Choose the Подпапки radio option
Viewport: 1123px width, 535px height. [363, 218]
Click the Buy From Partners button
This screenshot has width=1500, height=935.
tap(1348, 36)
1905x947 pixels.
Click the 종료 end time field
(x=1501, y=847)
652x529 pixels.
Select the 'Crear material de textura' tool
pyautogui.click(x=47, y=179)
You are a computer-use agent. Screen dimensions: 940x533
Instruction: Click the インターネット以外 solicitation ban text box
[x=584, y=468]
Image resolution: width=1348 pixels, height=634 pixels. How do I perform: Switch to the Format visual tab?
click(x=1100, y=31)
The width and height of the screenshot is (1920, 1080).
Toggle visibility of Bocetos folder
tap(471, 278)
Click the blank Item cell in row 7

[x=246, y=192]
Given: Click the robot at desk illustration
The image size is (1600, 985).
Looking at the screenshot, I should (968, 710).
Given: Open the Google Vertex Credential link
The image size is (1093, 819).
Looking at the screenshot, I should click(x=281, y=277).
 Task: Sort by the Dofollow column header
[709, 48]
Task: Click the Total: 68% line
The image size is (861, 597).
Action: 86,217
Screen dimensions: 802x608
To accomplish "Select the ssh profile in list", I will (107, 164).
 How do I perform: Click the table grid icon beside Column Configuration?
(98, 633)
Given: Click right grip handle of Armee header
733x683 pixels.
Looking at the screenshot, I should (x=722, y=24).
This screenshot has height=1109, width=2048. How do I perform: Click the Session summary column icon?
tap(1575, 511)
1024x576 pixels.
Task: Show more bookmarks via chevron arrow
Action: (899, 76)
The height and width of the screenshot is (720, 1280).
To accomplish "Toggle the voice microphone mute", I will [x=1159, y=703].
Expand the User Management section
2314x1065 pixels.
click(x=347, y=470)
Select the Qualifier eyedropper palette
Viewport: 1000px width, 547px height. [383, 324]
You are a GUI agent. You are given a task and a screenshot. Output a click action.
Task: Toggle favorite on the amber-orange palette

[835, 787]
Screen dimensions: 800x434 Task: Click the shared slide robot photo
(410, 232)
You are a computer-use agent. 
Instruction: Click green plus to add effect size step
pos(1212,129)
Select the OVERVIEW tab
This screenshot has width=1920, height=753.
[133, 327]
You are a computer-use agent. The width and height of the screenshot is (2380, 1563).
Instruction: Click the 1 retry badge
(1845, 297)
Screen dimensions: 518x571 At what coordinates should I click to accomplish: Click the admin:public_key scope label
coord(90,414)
---------------
• TO BE DONE: In the rows above, swap each "Instruction" for "Directive" and write the rows out again with nothing else changed.

• WRITTEN SOLUTION:
Choose the Подпапки radio option
Viewport: 1123px width, 535px height. [363, 218]
Click the Buy From Partners button
This screenshot has width=1500, height=935.
tap(1348, 36)
1905x947 pixels.
Click the 종료 end time field
(x=1501, y=847)
652x529 pixels.
Select the 'Crear material de textura' tool
pyautogui.click(x=47, y=179)
You are a computer-use agent. Screen dimensions: 940x533
Directive: Click the インターネット以外 solicitation ban text box
[x=584, y=468]
Image resolution: width=1348 pixels, height=634 pixels. How do I perform: Switch to the Format visual tab?
click(x=1100, y=31)
The width and height of the screenshot is (1920, 1080).
Toggle visibility of Bocetos folder
tap(471, 278)
Click the blank Item cell in row 7

[x=246, y=192]
Given: Click the robot at desk illustration
The image size is (1600, 985).
Looking at the screenshot, I should (968, 710).
Given: Open the Google Vertex Credential link
The image size is (1093, 819).
Looking at the screenshot, I should click(x=281, y=277).
 Task: Sort by the Dofollow column header
[709, 48]
Task: Click the Total: 68% line
The image size is (861, 597).
Action: 86,217
Screen dimensions: 802x608
To accomplish "Select the ssh profile in list", I will (107, 164).
 How do I perform: Click the table grid icon beside Column Configuration?
(98, 633)
Given: Click right grip handle of Armee header
733x683 pixels.
Looking at the screenshot, I should (x=722, y=24).
This screenshot has height=1109, width=2048. How do I perform: Click the Session summary column icon?
tap(1575, 511)
1024x576 pixels.
Task: Show more bookmarks via chevron arrow
Action: (899, 76)
The height and width of the screenshot is (720, 1280).
To accomplish "Toggle the voice microphone mute", I will [x=1159, y=703].
Expand the User Management section
2314x1065 pixels.
click(x=347, y=470)
Select the Qualifier eyedropper palette
Viewport: 1000px width, 547px height. [383, 324]
You are a GUI agent. You are given a task and a screenshot. Output a click action.
Task: Toggle favorite on the amber-orange palette

[835, 787]
Screen dimensions: 800x434 Task: Click the shared slide robot photo
(410, 232)
You are a computer-use agent. 
Directive: Click green plus to add effect size step
pos(1212,129)
Select the OVERVIEW tab
This screenshot has width=1920, height=753.
[133, 327]
You are a computer-use agent. The width and height of the screenshot is (2380, 1563).
Directive: Click the 1 retry badge
(1845, 297)
Screen dimensions: 518x571 At what coordinates should I click to accomplish: Click the admin:public_key scope label
coord(90,414)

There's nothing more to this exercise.